======== PROVIDED RECORDS

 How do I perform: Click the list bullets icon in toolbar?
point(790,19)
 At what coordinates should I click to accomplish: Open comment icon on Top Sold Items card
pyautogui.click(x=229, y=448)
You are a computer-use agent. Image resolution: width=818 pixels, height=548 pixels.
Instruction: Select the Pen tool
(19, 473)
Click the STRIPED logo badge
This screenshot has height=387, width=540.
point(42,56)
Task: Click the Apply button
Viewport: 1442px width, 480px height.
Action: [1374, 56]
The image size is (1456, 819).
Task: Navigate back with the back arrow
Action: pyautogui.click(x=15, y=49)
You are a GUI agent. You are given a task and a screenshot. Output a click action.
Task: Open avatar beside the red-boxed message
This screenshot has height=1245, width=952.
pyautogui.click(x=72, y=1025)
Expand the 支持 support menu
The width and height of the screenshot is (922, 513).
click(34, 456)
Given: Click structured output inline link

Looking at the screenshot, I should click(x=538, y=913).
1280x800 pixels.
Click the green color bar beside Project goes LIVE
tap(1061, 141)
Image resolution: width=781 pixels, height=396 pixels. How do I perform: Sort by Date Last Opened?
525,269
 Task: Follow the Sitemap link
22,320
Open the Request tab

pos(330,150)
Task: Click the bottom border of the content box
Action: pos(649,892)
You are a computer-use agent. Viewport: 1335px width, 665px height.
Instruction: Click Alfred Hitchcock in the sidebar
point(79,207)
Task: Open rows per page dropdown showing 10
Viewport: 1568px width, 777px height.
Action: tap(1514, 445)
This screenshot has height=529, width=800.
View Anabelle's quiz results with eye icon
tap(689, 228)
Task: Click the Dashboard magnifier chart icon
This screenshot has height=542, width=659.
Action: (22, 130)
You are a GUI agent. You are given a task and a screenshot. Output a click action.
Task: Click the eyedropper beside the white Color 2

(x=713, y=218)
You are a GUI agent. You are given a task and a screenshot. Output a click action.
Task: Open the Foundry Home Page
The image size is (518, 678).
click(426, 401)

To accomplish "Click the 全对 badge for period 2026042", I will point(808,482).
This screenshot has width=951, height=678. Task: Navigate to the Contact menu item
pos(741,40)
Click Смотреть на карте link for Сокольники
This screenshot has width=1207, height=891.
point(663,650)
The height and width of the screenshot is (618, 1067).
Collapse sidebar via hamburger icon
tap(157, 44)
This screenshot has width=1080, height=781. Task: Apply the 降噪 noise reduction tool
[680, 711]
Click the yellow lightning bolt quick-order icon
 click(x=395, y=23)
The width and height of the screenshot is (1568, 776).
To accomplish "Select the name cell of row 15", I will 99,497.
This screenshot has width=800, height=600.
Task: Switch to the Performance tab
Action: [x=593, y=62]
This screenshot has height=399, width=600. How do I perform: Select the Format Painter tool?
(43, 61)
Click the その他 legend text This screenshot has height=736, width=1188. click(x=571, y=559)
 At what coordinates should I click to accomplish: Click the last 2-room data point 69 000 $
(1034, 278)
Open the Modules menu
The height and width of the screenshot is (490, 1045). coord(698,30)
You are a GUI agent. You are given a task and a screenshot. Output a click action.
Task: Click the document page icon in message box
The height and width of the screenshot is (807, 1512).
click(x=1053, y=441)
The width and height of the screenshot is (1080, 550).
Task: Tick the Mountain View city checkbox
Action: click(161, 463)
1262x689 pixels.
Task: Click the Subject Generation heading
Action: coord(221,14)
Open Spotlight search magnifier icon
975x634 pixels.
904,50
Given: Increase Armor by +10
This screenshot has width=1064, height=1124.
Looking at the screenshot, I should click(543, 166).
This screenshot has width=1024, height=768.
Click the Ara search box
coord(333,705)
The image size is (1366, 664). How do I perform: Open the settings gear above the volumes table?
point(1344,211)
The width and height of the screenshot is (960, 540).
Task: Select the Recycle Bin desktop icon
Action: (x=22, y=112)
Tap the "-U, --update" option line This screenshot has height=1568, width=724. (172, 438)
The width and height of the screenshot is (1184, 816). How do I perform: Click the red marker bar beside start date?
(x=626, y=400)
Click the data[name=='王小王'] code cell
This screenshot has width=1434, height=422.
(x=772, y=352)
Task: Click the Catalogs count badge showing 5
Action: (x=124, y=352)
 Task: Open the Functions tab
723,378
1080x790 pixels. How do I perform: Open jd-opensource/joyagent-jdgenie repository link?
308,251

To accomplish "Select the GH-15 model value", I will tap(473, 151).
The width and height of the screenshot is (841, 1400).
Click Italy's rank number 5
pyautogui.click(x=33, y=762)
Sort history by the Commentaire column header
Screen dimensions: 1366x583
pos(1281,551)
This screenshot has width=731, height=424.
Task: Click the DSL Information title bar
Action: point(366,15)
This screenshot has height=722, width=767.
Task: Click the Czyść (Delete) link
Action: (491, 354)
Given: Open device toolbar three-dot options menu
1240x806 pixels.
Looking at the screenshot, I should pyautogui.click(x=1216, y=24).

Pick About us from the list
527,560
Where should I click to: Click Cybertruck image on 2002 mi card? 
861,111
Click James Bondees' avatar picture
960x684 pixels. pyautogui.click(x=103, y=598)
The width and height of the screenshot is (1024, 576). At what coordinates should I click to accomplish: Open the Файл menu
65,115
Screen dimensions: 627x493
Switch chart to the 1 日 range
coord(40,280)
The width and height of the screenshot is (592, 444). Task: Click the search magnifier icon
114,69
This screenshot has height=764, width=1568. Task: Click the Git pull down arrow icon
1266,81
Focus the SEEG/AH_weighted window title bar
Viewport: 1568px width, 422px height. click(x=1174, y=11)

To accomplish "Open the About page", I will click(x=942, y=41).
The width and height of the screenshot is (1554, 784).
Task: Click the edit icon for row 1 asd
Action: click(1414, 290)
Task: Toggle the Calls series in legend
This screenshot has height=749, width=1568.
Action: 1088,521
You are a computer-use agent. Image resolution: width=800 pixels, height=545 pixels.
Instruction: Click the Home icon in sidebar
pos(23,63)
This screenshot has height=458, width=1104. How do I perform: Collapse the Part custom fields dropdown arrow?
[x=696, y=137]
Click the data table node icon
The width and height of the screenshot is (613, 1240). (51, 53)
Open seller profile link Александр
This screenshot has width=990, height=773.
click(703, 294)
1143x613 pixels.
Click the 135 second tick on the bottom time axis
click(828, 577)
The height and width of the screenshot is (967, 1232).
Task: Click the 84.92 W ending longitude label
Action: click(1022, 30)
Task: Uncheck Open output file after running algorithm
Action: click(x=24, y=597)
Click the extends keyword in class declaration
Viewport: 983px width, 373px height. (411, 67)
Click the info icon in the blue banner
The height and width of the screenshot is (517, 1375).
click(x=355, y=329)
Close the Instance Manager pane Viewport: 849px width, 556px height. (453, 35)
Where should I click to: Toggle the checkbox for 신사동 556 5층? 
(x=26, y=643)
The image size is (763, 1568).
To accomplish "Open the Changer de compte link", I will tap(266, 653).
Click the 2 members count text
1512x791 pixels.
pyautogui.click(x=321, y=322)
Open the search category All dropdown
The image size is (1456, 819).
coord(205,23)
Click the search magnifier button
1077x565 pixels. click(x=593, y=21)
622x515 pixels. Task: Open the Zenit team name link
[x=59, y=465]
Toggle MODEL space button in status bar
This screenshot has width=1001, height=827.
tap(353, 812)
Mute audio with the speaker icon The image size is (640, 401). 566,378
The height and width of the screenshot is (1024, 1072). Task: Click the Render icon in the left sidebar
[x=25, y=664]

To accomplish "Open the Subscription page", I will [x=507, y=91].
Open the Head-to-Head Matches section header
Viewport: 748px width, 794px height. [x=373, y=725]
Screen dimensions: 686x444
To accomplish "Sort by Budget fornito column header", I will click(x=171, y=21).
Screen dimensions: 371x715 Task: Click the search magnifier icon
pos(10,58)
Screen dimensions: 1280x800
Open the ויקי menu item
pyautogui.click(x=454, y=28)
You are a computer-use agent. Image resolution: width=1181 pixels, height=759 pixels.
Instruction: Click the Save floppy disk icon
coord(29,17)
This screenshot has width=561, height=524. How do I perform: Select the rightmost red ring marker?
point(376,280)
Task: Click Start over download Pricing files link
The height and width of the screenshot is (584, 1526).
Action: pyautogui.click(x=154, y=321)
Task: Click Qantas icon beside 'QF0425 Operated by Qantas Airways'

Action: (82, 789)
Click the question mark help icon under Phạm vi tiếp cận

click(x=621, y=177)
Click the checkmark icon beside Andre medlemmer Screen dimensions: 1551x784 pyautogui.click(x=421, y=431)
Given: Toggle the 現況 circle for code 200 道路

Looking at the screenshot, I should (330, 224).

================

→ **EXERCISE BRIEF**: Output the lines above exactly, but only those between the line holding "Task: Click the Apply button" and the line holding "1280x800 pixels.", inclusive.

→ **EXERCISE RESULT**:
Task: Click the Apply button
Viewport: 1442px width, 480px height.
Action: [1374, 56]
The image size is (1456, 819).
Task: Navigate back with the back arrow
Action: pyautogui.click(x=15, y=49)
You are a GUI agent. You are given a task and a screenshot. Output a click action.
Task: Open avatar beside the red-boxed message
This screenshot has height=1245, width=952.
pyautogui.click(x=72, y=1025)
Expand the 支持 support menu
The width and height of the screenshot is (922, 513).
click(34, 456)
Given: Click structured output inline link

Looking at the screenshot, I should click(x=538, y=913).
1280x800 pixels.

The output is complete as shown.